AİHM kararının münasebetinde, gerekçeli kararında, İspanya’da “Herri Batasuna-Batasuna” davasında 2009 yılında açıkladığı kararlarla ilgili kıymetlendirme de yer aldı. Bu kararda Bask partisinin ETA ile bağları gerekçesiyle İspanyol mahkemeleri tarafından kapatılmasının “kamu tertibi ve güvenliği açısından gerekli” bir uygulama olduğunu bildiren AİHM, HADEP kararında ise, Türkiye’de Anayasa Mahkemesi’nin HADEP-PKK ilgisini İspanya’da mahkemelerin Herri Batasuna-Batasuna/ETA ilgisinde olduğu üzere somut biçimde kanıtlayamadığı sonucuna vardı. AİHM kararında ayrıyeten parti yöneticilerine ait siyasi yasak nedeniyle Avrupa İnsan Hakları Sözleşmesi’nin ‘serbest seçim hakkıyla’ ilgili unsurunun de ihlal edildiğini belirtti.
‘KÜRT SIKINTISININ BARIŞÇIL TAHLİLİNE TEMEL SİYASİ TARAF’
DTP: Yargıtay Cumhuriyet Başsavcılığı, Demokratik Toplum Partisi’nin (DTP) ”Devletin ülkesi ve milletiyle parçalanamaz bütünlüğü aleyhine hareketlerin odağı” haline geldiği gerekçesiyle, ”Temelli kapatılması” istemiyle 16 Kasım 2007’de dava açmıştı. Anayasa Mahkemesi de 11 Aralık’ta 2009 tarihinde DTP’nin terör örgütü ile temasları olduğu gerekçesiyle kapatılmasına karar vermişti.
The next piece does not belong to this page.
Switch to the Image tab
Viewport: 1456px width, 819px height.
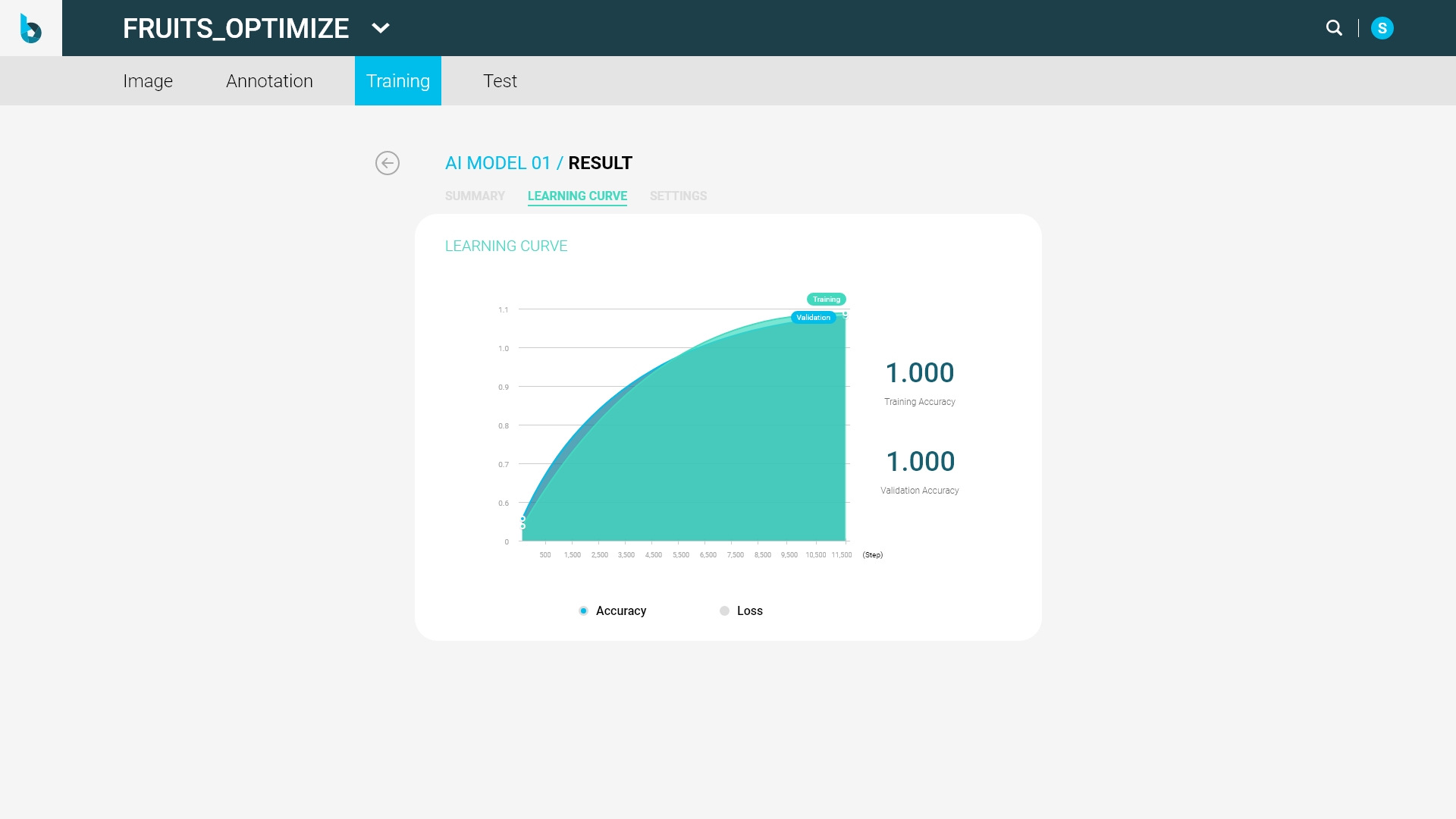148,81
Ortalarında DTP Eş Genel Liderleri Ahmet Türk ile Aysel Tuğluk’un milletvekilliği düşürülmüştü.
AİHM, DTP’nin kapatılması ve üyelerine getirilen siyaset yasağı kararının, Avrupa İnsan Hakları Mukavelesi’nin örgütlenme özgürlüğünü düzenleyen 11. hususu ile özgür seçim hakkını düzenleyen 3/1. hususunu ihlal ettiğine hükmetti. AİHM kararında DTP’yi, “Kürt sorununun barışçıl tahlilinde temel siyasi taraf” olarak tanımladı ve bu özelliğinin, örgütlenme özgürlüğü hakkının engellemesini haklı göstermeyeceğini tabir etti. Mahkeme devletin Tuğluk ile Türk’e 30 biner euro, müracaatçılardan parti üyesi Ahmet Ay’a da 7 bin 500 euro manevi tazminat ödemesine ve mahkeme masraflarını üstlenmesine hükmetti. Yargıtay Cumhuriyet Başsavcılığı’nın DTP hakkında kapatma davası açmasının akabinde da 2008 yılında, daha sonra DTP’nin yerini alacak olan Barış ve Demokrasi Partisi (BDP) kurulmuştu.